• [Aufgaben]
**1.** Übersetze den folgenden Satz aus dem Textauszug ins Englische: „Es mag zwar sinnvoll sein, Wälder wiederaufzuforsten, noch sinnvoller sei es aber, alte Bäume nicht zu fällen, so das Fazit.“
**2.** Schreibe alle Infinitive mit „zu“ aus dem Textauszug in der Reihenfolge heraus, in der sie vorkommen.

• [Textauszug]

Zu diesem Ergebnis kommt eine Studie von ForscherInnen der Universität Antwerpen, die im Wissenschaftsmagazin 'Nature' veröffentlicht wurde. Es mag zwar sinnvoll sein, Wälder wiederaufzuforsten, noch sinnvoller sei es aber, alte Bäume nicht zu fällen, so das Fazit. Dies bedeutet, daß die durch Wald-AIDS1 erzwungene permanente Entnahme älterer Bäume - insbesondere von Buchen und Eichen - aus den deutschen Wäldern zum Klimawandel beiträgt. Die Fähigkeit der deutschen Wälder, Kohlendioxid zu binden, wird mit einer fortlaufenden Verjüngung beträchtlich reduziert.

• [Datenauszug]
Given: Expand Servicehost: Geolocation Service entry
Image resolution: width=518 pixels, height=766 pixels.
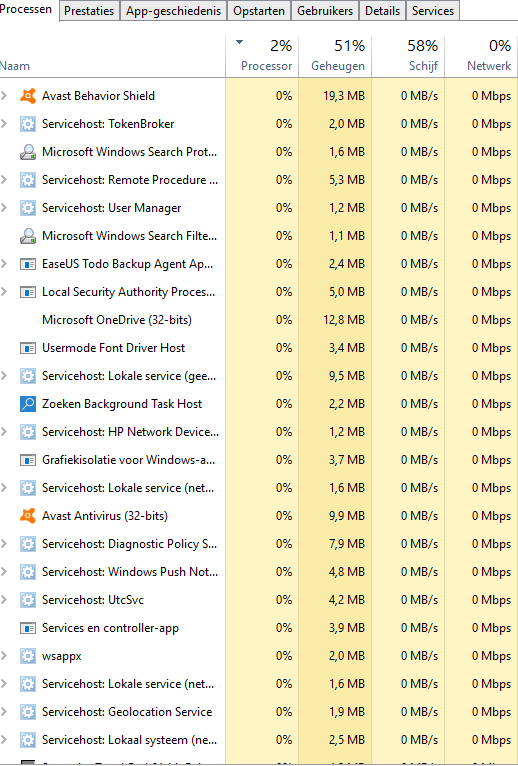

• [Lösungen]
**1.** While it may make sense to reforest woodlands, it is even more sensible not to fell old trees, according to the conclusion.

**2.** wiederaufzuforsten, zu fällen, zu binden